Except the pieces didn't all just click into place.

See, when I first thought, hey, look, ye got yer Thomas and Phreedom story in Part 1, Finnan's story in Part 2, and the Big Story Arc that unites them as Vellum, then ye got the [CENSORED] story in Part 3 and the [CENSORED] story in Part 4, and the Big Story Arc that unites them as Ink... and then ye take them all together and ye have the Super-Big Story Arc which is The Book of All Hours... well, those early scenes seemed like shoo-ins for inter-volume prologue/epilogue pieces. See, this one is about the transition between Fall and Winter, this other one about the transition between Winter and Spring, and so on. Perfect.

But they point-blank refused to work there, the little bastards. No, they said. We will not be a part of your little books. We refuse to kowtow to your precious aesthetic sensibilities of coherence and comprehensibility. Man, I tore them apart and put them back together again, rewrote them time and time again, tried to spread them between the two books, nail them down in Ink. Eventually I had to rip them out entirely and listen to their mocking laughter, consoling myself only with the realisation that the second book, now free of their chaotic influence, was finally coming together properly.

But oh, how their laughter has taunted me. Ten years -- longer! -- these little bastards have been eating at my brain, insisting that I write them but refusing to be written. Thrawn, twisted, little cunts, I tell you. But who's laughing now, eh, stories? Who's laughing now? I got ya little bastards in the end, ripped yez all to pieces and rebuilt yez from the ground up, stripped yez down, cleaned out all the garbage, and remade you in the image of fiction; so now ye've got no option but to get out there and work for a living. Hah! Because yer damn well finished.

So, OK, there's one left, the Last of the Mofos. But I've got it pinned down and it's not going anywhere. I know exactly what to do with it, and the bastard isn't wriggling out of reach this time (fingers crossed, tongue bitten -- don't speak too soon, Duncan). So once I get this fourth one into shape -- and hopefully placed (touch wood) -- I shall be free! FREE! You cannot conquer me, stubborn stories. I rule your ass, and you can suck my cock!

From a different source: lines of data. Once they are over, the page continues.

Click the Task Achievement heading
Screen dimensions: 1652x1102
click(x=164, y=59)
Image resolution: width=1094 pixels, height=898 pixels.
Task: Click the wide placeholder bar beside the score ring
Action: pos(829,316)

Of course, from all the clash of symbols ripped out in the writing of these tales, I now have a huge pile of potent but outrageously pretentious phrases, clauses, sentences and scenes, all stubbornly demanding that I give them shape as poetry.

Fuckers.

5 Comments:

Blogger Jason Erik Lundberg said...

Can't wait.

So are you thinking about assembling this story-sphere into a collection of sorts?

11:10 pm  
Blogger Hal Duncan said...

Cheers, J.

No concrete plans yet, but when I get a short story collection together these'll definitely be in it.

11:04 am  
Blogger neil williamson said...

Yeah, but it'll have to be a spherical book, won't it?

12:48 am  
Anonymous Martin McCallion said...

"dropping the reader right into an utterly unfamiliar world of unkin and bitmites, fusing fantasy and SF, I was offering them a viewpoint character who was psychotic, and I was having reality break down completely in the opening chapter."

Sounds good to me!

When is Ink due out, by the way?

12:51 pm  
Blogger Hal Duncan said...

Neil: You could just rip the pages out and hang them at equidistant points from a centrepoint in the room.

Martin: Early next year. February, I think.